Prutton's greatest asset is his "engine" - his ability get up and down the pitch all afternoon. But he has many other attributes, notably a good range of passing, excellent tackling ability and a terrific attitude. His biggest weakness is the fact that he doesn't score anything like the number of goals he should, plus of course his disciplinary record - not that he is mardy or anything, just that his obvious commitment has led him to mistime a few tackles too many, with the inevitable yellow or red consequences. As he was the first to admit, he needed to curb this side of his game; under Paul Hart he tried to do so, but he is the style of player who will always tend to get booked.

That apart, until Jenas followed him, Prutton was the best player to emerge from Forest's youth system since Roy Keane - David Platt described him as "better than Paul Ince, especially at taking care of one side of the field on his own" (and Ince was playing for England at Euro 2000 at the time).

In July 2000 Prutts signed a new 4-year contract for Forest, but a few Premiership clubs were already sniffing around even then, and they continued to do so after a patchy second season where Prutts started relatively poorly by his own high standards, but recovered (especially when played correctly in the centre of midfield rather than out wide) to finish strongly. He carried this into the 2001 -2002 season, when he was generally excellent, eclipsing the languid Gareth Williams, especially in the affections of the fans. He is tremendous when closing players down and running at defences with the ball at his feet, though his final ball and especially the accuracy of his shooting still needed to develop.

Prutton is intelligently aware that he still has much to learn, despite the obvious talent that saw figures like £5M being bandied about in the papers even early in his career.
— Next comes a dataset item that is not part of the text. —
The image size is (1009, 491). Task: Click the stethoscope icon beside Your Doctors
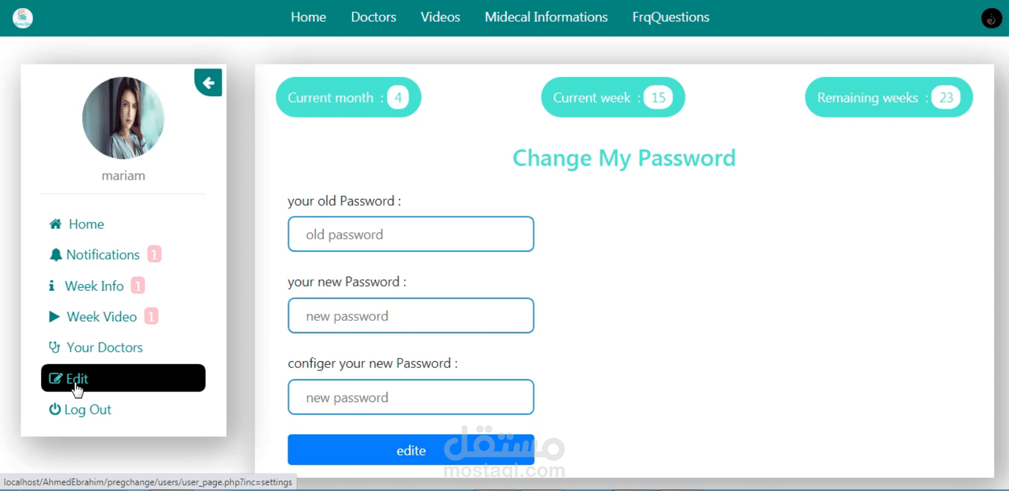click(x=55, y=347)
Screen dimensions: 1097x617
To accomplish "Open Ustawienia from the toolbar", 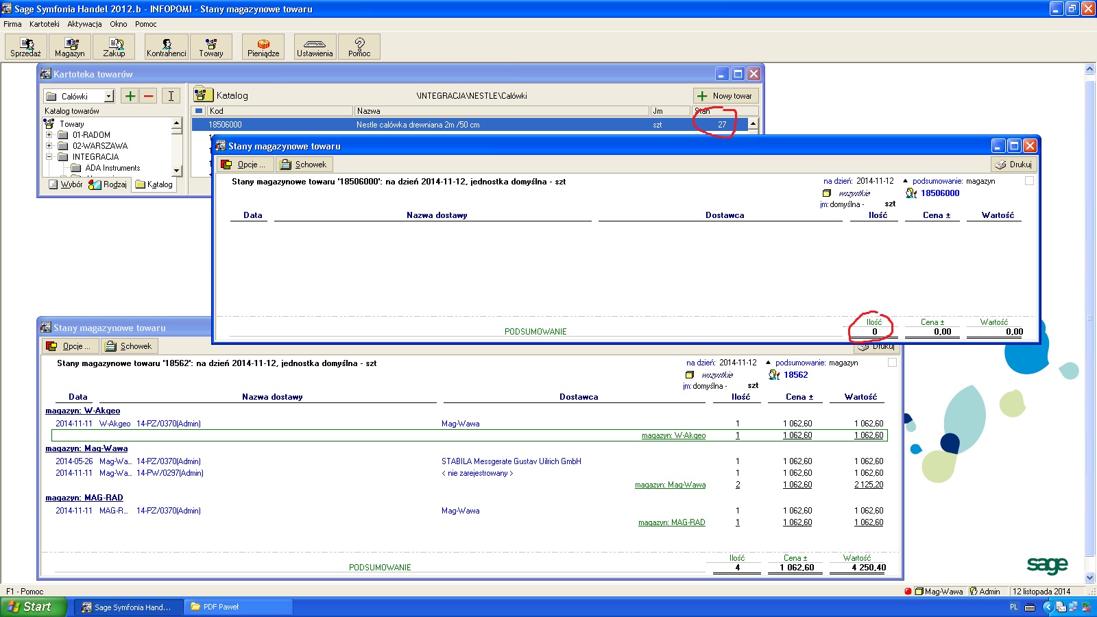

At the time he was intelligent enough to know that he was more likely to continue to develop as a player by being an automatic choice for Forest than by getting splinters in his bum at a Premiership club. After all, time was on his side.

However, eventually his ambition outgrew Forest's rate of improvement. Offered a new contract early in 2003, he turned it down, and from then on it was only a metter of time before Forest's finances dictated that we sold him before his value dwindled to zero. When Southampton came in with an offer on the last day of the transfer window in Jan 2003, Paul Hart - rightly in my view - took the view that the fee represented the best balance between finance and football; there was just the suspiscion starting to grow that Prutts was not going to develop far beyond the player he already was. Besides, Eugen Bopp appeared a ready made replacement, and we desperately needed the money.

Those of us who love Forest used to prick our ears up when we heard Prutton say that what he really wanted was to captain a successful Forest side in the Premiership, built around the friends he grew up with at the Academy, along the lines of the outstanding Leeds side that came so close to the 2001 Champions League Final. But then we all know what happened to that Leeds side, don't we, and why should Forest be exempt from the market forces that assail about 85 of the 92 League clubs?

All the same, Forest fans were desperately sorry to see him go, and just like his best friend JJ, we wish him well wherever he plays. It remains to be seen whether he has reached the limit of his ability, or whether he will continue to grow at Saints (despite their relegation in 2005!)